*** Extracted entries ***

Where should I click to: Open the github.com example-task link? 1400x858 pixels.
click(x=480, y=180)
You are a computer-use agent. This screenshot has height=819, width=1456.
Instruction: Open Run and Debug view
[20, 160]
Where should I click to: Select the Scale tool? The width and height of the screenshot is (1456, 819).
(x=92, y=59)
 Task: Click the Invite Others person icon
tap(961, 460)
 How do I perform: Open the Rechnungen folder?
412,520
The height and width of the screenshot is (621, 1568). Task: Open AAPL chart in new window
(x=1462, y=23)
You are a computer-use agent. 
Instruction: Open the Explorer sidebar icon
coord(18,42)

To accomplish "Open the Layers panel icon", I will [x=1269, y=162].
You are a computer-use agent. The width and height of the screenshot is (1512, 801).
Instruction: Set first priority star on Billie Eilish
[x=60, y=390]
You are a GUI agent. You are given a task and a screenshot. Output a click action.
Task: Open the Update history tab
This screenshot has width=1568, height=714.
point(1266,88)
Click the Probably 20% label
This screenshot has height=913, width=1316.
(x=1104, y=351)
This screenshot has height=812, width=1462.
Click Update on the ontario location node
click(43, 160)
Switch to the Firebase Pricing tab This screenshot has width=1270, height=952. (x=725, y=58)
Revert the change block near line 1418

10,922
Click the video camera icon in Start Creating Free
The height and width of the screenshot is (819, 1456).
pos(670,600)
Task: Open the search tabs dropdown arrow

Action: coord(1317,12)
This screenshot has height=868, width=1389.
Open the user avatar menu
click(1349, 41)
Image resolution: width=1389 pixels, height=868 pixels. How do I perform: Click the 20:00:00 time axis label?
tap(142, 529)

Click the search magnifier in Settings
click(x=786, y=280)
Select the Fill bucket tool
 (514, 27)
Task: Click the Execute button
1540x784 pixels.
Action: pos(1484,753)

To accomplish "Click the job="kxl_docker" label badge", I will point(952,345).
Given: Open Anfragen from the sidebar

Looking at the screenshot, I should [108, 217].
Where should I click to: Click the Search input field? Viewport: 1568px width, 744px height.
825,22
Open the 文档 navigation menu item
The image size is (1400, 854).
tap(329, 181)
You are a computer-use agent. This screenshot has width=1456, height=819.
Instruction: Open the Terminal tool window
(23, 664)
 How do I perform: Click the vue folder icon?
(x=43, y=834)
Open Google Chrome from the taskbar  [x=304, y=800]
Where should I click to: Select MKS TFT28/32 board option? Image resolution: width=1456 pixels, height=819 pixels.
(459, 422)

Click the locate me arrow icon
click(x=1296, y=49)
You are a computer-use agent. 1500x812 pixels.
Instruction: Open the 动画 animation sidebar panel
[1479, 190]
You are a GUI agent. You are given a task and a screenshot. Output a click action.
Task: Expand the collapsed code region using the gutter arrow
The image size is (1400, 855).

*** End of Extracted entries ***

## Your task
Where a line in the listing holds the string "will", include it in the count, then report the total alone.

## Exercise result
2